Due to high taxation, tea remained a favourite for British middle and upper classes. The taxes on tea were actually so high that in 1689 it virtually almost made sales stop, but thankfully the tax was slightly reduced a few years later, although still remaining too high for the average Briton.

Not wanting to be left out, folks turned to tea smugglers to get their hands on the drink and so, a million dollar business came to day. It is estimated that in the late eighteenth century the surprisingly well organized crime network was importing as much as 7 million lbs of tea annually.

But smuggled tea wasn’t exactly the best quality…or even tea. Leaves from other plants or even recycled tea leaves were dried and added back into batches to be resold. But the result often had a shady and unconvincing colour and so, smugglers turned to a poisonous copper carbonate and even sheep’s dung to obtain a colour that looked more like tea.

Concerned by the problems caused by smuggled tea, the government of the day in  1784 slashed the taxes on tea making it suddenly affordable for all and making tea smugglers jobless almost instantaneously.

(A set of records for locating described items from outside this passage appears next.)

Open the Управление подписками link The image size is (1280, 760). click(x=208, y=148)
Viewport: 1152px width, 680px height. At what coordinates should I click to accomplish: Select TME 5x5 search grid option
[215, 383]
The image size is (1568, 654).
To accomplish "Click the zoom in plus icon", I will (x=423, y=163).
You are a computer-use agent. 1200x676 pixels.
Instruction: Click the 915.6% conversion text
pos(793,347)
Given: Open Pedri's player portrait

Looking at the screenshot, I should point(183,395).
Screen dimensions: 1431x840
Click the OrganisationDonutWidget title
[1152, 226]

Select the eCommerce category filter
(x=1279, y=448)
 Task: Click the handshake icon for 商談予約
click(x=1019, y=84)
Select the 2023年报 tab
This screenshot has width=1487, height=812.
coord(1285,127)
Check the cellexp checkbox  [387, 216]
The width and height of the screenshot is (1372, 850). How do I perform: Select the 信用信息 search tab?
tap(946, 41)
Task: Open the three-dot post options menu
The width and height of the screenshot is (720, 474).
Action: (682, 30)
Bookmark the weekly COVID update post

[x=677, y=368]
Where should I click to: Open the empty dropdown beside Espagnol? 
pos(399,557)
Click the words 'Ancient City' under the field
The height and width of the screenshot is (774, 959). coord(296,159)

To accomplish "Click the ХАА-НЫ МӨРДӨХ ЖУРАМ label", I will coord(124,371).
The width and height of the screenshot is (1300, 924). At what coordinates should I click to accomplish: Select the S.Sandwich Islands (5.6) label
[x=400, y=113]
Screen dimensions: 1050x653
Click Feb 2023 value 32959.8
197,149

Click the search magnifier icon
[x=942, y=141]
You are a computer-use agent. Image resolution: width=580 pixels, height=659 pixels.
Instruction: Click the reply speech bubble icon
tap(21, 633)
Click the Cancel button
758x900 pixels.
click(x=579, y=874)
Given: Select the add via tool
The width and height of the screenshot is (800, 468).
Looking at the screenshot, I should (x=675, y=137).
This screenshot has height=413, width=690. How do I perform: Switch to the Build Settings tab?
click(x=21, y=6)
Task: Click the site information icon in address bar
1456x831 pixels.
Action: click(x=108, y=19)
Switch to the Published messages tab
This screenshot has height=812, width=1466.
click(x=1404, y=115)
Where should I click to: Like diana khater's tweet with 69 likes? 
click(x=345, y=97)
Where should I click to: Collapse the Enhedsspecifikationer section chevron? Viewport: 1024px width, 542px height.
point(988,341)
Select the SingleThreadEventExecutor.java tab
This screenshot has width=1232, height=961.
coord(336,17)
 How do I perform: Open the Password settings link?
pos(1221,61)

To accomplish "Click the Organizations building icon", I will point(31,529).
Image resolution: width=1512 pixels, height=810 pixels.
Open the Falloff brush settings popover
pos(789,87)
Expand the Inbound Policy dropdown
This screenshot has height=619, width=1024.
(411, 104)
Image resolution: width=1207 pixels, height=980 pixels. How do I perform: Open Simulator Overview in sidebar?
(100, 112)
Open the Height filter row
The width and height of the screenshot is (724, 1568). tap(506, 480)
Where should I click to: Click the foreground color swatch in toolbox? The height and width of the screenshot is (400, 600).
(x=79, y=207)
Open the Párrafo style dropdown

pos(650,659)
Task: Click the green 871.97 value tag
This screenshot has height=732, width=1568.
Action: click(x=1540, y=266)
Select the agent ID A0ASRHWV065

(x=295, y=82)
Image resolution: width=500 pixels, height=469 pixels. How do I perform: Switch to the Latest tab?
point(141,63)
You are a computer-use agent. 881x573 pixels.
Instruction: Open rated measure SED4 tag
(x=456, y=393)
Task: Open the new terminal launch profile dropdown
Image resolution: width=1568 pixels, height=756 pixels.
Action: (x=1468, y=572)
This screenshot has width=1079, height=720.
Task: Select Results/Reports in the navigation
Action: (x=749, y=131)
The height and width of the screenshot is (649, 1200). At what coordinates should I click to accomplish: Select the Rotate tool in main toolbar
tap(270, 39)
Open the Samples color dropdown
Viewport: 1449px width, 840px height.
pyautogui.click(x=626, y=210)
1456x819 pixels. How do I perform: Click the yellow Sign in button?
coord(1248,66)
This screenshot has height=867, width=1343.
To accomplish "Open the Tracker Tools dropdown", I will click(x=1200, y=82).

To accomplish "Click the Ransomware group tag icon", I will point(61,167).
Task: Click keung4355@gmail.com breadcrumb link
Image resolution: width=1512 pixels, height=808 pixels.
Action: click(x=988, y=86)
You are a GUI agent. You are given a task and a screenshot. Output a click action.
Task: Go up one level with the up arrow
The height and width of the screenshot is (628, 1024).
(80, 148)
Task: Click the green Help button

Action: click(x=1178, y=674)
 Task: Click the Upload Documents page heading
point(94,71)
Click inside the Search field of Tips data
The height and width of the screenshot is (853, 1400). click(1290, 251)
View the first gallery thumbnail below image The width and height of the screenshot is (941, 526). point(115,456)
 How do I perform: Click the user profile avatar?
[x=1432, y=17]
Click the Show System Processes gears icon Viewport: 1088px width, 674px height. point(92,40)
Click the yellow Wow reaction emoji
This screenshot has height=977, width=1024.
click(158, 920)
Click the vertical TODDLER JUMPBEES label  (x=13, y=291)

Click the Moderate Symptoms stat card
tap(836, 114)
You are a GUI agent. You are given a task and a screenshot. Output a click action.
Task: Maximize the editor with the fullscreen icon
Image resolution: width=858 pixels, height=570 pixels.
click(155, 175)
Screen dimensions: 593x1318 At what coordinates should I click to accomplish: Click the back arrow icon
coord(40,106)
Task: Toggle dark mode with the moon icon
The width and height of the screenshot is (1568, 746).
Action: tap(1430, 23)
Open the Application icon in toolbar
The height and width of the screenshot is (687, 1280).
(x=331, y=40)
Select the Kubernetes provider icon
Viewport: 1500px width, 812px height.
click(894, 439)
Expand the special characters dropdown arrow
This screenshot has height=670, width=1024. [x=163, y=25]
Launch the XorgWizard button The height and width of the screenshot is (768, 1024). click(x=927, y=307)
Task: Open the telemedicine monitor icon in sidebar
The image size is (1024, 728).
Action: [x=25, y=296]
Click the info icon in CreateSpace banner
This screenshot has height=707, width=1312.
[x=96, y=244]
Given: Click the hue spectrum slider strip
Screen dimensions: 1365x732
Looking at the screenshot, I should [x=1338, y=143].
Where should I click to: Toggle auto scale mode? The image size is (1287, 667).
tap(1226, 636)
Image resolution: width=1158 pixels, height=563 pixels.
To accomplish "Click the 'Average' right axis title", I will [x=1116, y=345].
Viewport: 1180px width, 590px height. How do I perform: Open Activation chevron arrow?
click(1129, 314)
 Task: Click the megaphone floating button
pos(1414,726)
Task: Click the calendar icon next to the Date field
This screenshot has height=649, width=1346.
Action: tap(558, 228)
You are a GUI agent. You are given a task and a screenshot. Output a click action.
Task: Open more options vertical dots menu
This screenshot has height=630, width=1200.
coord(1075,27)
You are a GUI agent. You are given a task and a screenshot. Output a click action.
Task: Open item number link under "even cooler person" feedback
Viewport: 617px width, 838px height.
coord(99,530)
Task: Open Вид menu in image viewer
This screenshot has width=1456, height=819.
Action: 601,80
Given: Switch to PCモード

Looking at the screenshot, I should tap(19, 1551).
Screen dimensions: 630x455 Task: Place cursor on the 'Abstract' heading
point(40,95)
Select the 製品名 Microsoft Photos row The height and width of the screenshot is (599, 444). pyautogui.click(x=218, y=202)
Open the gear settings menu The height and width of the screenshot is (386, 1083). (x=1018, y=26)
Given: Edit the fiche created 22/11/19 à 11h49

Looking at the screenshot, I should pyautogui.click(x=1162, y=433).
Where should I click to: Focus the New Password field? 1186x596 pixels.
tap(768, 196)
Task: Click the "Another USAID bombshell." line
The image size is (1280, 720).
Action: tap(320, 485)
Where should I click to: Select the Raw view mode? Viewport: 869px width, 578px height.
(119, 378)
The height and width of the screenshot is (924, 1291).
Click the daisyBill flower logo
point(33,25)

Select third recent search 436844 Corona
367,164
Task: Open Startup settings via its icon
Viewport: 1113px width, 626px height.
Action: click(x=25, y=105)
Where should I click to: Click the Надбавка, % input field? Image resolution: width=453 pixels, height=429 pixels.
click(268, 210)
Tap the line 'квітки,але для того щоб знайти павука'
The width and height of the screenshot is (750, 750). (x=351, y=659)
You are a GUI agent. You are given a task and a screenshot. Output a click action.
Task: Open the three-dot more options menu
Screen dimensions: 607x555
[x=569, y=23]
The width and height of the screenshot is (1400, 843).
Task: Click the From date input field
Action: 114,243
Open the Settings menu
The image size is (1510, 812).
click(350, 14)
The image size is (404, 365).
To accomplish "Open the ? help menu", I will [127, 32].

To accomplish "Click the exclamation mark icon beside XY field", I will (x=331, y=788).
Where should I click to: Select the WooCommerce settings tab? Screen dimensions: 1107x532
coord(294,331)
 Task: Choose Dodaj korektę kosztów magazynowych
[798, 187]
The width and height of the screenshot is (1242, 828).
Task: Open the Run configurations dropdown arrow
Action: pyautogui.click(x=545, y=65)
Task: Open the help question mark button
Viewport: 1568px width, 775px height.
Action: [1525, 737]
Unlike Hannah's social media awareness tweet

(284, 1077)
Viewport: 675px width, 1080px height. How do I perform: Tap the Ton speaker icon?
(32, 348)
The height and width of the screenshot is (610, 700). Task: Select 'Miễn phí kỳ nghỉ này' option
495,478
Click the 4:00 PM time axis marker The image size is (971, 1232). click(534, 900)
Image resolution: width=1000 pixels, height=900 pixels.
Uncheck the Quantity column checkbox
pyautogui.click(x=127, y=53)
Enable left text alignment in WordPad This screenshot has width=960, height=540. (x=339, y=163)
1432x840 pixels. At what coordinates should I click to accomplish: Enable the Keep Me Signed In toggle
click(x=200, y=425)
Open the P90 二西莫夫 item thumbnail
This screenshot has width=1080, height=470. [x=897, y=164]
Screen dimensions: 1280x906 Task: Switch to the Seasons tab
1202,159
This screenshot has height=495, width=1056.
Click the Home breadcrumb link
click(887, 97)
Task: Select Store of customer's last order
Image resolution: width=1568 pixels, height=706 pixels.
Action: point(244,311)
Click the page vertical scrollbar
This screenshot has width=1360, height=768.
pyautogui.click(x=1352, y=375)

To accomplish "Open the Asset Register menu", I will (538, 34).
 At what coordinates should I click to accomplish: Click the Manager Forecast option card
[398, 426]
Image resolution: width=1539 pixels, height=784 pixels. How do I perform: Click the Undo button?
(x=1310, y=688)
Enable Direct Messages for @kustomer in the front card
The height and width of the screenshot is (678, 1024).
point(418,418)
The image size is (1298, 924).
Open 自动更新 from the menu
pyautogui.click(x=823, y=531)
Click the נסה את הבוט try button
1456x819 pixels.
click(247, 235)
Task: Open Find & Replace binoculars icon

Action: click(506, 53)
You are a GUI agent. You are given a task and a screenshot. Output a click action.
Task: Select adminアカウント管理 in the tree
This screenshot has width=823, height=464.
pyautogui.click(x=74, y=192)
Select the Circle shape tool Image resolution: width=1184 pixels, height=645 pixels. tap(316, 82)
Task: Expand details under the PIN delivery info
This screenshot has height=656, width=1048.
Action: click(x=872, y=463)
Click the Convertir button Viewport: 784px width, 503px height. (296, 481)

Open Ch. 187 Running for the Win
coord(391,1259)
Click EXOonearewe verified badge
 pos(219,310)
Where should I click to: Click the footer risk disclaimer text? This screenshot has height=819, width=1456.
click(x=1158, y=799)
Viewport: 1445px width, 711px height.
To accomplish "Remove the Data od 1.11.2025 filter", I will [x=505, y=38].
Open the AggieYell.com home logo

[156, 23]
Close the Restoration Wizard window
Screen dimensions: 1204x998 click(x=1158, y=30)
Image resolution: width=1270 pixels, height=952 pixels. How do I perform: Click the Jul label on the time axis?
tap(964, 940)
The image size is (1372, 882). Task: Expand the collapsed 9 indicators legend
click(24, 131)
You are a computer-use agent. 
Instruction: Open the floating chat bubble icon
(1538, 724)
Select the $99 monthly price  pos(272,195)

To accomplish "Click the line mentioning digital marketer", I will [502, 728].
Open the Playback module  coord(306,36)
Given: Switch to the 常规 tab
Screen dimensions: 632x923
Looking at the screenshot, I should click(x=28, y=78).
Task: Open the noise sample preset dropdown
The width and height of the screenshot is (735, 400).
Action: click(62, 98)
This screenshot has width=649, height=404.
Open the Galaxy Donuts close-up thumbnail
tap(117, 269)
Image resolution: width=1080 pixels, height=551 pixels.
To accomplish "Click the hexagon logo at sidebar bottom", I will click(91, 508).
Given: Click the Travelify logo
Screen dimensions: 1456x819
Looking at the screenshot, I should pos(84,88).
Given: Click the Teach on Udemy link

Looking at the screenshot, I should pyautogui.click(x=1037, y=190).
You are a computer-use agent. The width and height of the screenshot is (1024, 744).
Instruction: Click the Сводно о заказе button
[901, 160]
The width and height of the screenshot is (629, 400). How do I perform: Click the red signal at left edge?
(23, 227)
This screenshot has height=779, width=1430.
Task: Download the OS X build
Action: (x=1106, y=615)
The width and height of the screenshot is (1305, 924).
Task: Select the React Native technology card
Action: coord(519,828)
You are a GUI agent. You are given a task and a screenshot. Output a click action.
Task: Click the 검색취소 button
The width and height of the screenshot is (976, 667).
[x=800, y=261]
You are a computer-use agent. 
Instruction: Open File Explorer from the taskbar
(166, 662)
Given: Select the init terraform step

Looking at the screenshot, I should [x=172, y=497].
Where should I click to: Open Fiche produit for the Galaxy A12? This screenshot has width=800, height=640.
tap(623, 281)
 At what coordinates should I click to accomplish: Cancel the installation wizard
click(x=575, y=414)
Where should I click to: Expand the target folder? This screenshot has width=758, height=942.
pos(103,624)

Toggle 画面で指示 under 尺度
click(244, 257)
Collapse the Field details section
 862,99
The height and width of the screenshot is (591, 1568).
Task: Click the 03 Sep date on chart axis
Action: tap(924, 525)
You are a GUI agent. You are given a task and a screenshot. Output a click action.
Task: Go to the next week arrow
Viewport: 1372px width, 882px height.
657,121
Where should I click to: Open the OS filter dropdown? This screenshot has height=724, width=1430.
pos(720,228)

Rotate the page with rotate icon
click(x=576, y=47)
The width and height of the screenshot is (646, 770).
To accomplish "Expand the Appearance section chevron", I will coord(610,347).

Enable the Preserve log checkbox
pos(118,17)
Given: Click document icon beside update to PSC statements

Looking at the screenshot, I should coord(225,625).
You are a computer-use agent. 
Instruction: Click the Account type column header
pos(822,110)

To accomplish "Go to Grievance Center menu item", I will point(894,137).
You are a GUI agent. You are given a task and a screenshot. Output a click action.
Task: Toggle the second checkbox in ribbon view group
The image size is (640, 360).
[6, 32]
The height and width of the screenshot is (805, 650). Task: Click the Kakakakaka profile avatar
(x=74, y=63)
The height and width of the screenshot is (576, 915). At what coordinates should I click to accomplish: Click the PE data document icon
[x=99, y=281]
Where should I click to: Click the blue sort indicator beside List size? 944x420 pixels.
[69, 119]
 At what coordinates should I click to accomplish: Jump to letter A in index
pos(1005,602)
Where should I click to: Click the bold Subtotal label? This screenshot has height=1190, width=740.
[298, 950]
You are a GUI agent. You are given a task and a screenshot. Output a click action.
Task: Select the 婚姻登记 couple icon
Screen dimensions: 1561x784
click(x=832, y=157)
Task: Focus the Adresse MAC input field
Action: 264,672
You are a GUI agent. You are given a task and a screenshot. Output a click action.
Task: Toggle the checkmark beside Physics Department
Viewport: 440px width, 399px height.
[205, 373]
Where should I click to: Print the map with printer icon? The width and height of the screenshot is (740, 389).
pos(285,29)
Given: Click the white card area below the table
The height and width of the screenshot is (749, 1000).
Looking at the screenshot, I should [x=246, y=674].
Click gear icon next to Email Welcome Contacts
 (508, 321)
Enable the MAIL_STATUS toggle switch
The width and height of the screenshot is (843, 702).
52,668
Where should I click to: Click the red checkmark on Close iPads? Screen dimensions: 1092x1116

During the nineteenth century tea solidified its presence in British culture and had become a staple in everyday life for all, regardless of class or stature. Charles Dickens for example, made it very clear in his literature that tea-drinking was omnipresent in the lives of his working class characters. It’s also during this century that Afternoon Tea and High Tea first started being practised in tea rooms, living rooms and dining room across Great Britain.

Keep Calm and Drink Tea

With the twentieth century comes two major World Wars during which the brave Britons stood by their favourite drink. Although not rationed during the First World War, the government stepped in to control importation and the price of tea, which had been steadily rising due to transport ships being sunk by German submarines. During the Second World War, the government introduced a 2oz tea ration for all in order to properly supply men on the front and reward those who stayed back to occupy vital  jobs such as firemen. Although the war ended in 1945, it wasn’t until 1954 that the tea ration was lifted.

In the 1950s an American inventor revolutionized the tea scene: he invented the tea bag and the tea-drinking habits of all were changed!

As it stands today, the love affair between Britons and their cups of tea isn’t about to change. It’s now deeply anchored in British culture as a social drink, a comforting drink and even a healthy drink. It seems like nothing will come in between the British and tea.